Ainslie

A lthough the surname of Ainslie is of great antiquity in Scotland, it was already prominent in England before the Norman Conquest. The Saxon lords of Annesley in Nottinghamshire held large estates, but they fled in the face of the advancing forces of William the Conqueror to Scotland, where they were received generously by Malcolm III. They soon became settled in lands around Dolphinstone. William de Ainslie, a canon of Glasgow Cathedral, witnessed a charter by Walter, Bishop of Glasgow, around 1208. In 1221 Thomas de Ainslie was one of the medi-ators appointed to settle a dispute between the monks of Kelso and the bishopric of Glasgow. Sir Aymer de Aynesley was a Borders knight sent to treat with the English to settle the marches in 1249. There are two references to the family in the Ragman Roll listing those who submitted to Edward I of England in 1296: John de Anesleye of Roxburghshire and Johan de Anesley of Cruwfurt in Lanarkshire. Robert de Ainslie, Baron of Dolphinstone, accompanied his kinsman Patrick, Earl of Dunbar and March, on a crusade to the Holy Land between 1248 and 1254. It seems likely that the Laird of Dolphinstone who swore fealty to Edward I was the crusader’s son, John. The Ainslies were opposed to Robert the Bruce in his campaign to win the Scottish Crown and paid for this by the forfeiture of their estates. However, the family returned to favour when William de Ainslie, who had married Helen Kerr (of the family from which the present Duke of Roxburghe descends), became a favourite of Robert II. The estates of Dolphinstone were restored to him in 1377. The Ainslies secured their fortunes by strategic alliances by marriage with other prominent Borders families. They intermarried with the Pringles, Douglases, Homes and Kerrs. Marjory, daughter of John Ainslie, married Mark Kerr of Cessford, a doughty warrior known as the Terror of the Borders.

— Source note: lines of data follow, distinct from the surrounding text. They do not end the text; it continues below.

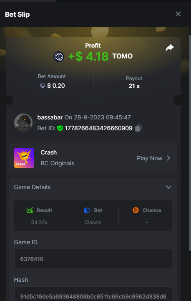191x301 pixels.
Task: Click the TOMO coin icon beside the profit
Action: [x=59, y=57]
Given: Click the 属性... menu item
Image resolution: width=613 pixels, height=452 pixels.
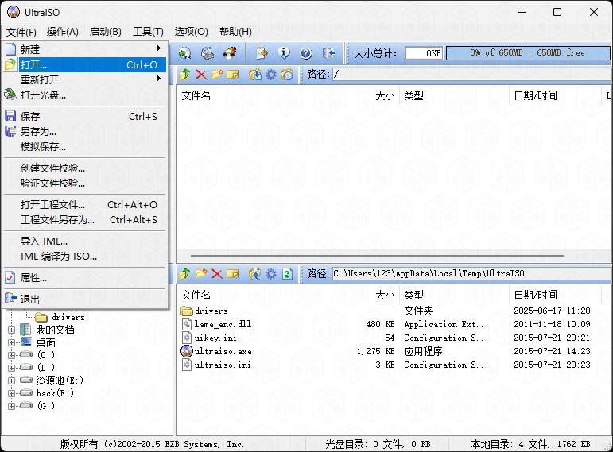Looking at the screenshot, I should pyautogui.click(x=33, y=278).
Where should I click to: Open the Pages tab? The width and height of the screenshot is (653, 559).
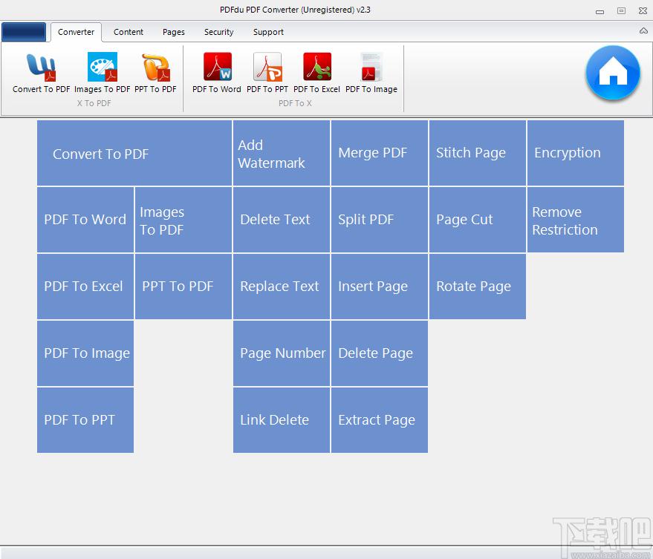click(x=174, y=32)
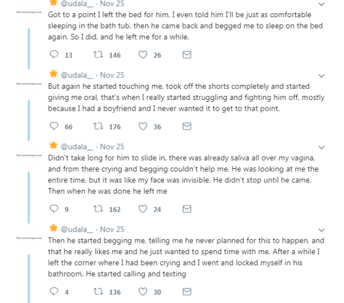Retweet the tweet with 146 retweets
Screen dimensions: 344x303
pos(98,55)
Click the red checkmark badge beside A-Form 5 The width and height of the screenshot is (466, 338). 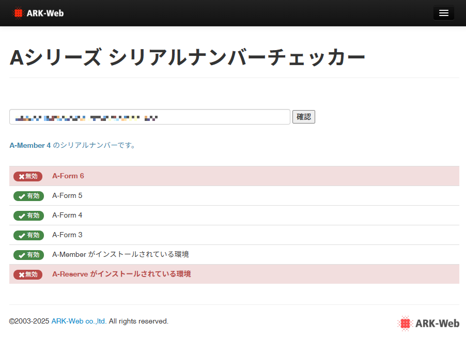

He was killed at the Battle of Pinkie in 1547. Robert Ainslie, a lawyer who was to become a friend and confidant of the poet Robert Burns, was born on 13 January 1766. He made the poet’s acquaintance in Edinburgh in the spring of 1787, and they travelled through the Borders together, Ainslie being received at Burns’ family home. He later visited Burns at Ellisland where he was given a manuscript copy of Tam o’ Shanter, which he later presented to the writer Sir Walter Scott. One of his brothers, Sir Whitelaw Ainslie, was medical superintendent of the Southern Division of India and the author of a detailed work on Indian native medicine. He was a regular contributor to the Edinburgh Magazine, and wrote a number of plays. Sir Robert Ainslie was the British ambassador to the Ottoman Empire at Constantinople from 1776 to 1792. He also served as a Member of Parliament and was created a baronet in 1804. He is now best remembered for three volumes of drawings and sketches of Egypt. The Ainslie arms clearly allude to their early crusading exploits but even in more recent times they have enjoyed high military rank. General Charles de Ainslie commanded the 93rd Highland Regiment, which has now passed into legend as the ‘Thin Red Line’, at the Battle of Balaclava in 1854. The family were also distinguished lawyers, and David Ainslie of Costerton, who died in 1900, left a fortune amassed from his legal practice to build the Astley Ainslie Hospital in Edinburgh. There is a memorial to the Ainslie family on the wall of the parish church.